**Supplied text**
++++++

Designer Spotlight

Matthew Patrick Smyth Makes Photography Part of His Interior Design Practice

Designer Matthew Patrick Smyth (above) created the room at top for New York’s 2014 Holiday House showhouse (portrait by Anne Day). In the space — which appears in his new book, Through a Designer’s Eye, published by the Monacelli Press — he paired an English Regency console and side chairs with contemporary pieces: a French chandelier, plus art by Curtis Jeré (the sculpture on the coffee table), Emilia Dubicki (the painting over the sofa) and Victor-Raul Garcia (the work over the fireplace). All photos by John Gruen unless otherwise noted

It’s not often that a noted interior designer happens also to be a passionate photographer. But New York–based decorator Matthew Patrick Smyth — whose signature residential projects reveal a preference for livable elegance and soft colors along with a strong focus on detail — is a talented amateur lensman, never without a camera.

++++++

**Dataset excerpts**
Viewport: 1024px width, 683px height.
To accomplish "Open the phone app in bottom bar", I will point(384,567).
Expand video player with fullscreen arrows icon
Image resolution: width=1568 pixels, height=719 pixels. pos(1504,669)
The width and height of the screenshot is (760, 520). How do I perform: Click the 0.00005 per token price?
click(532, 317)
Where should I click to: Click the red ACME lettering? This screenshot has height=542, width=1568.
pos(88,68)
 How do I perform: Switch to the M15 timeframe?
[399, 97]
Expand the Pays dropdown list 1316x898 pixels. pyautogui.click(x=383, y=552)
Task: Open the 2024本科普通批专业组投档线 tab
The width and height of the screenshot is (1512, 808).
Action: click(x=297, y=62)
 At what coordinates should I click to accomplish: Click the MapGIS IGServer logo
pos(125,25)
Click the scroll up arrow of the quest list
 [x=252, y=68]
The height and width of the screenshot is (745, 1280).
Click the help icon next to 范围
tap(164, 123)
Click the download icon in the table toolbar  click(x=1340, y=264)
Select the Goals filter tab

++++++

**Challenge**
Extract the complete designer spotlight on Matthew Patrick Smyth from above, reproducing it word for word.

**Expected output**
Designer Spotlight

Matthew Patrick Smyth Makes Photography Part of His Interior Design Practice

Designer Matthew Patrick Smyth (above) created the room at top for New York’s 2014 Holiday House showhouse (portrait by Anne Day). In the space — which appears in his new book, Through a Designer’s Eye, published by the Monacelli Press — he paired an English Regency console and side chairs with contemporary pieces: a French chandelier, plus art by Curtis Jeré (the sculpture on the coffee table), Emilia Dubicki (the painting over the sofa) and Victor-Raul Garcia (the work over the fireplace). All photos by John Gruen unless otherwise noted

It’s not often that a noted interior designer happens also to be a passionate photographer. But New York–based decorator Matthew Patrick Smyth — whose signature residential projects reveal a preference for livable elegance and soft colors along with a strong focus on detail — is a talented amateur lensman, never without a camera.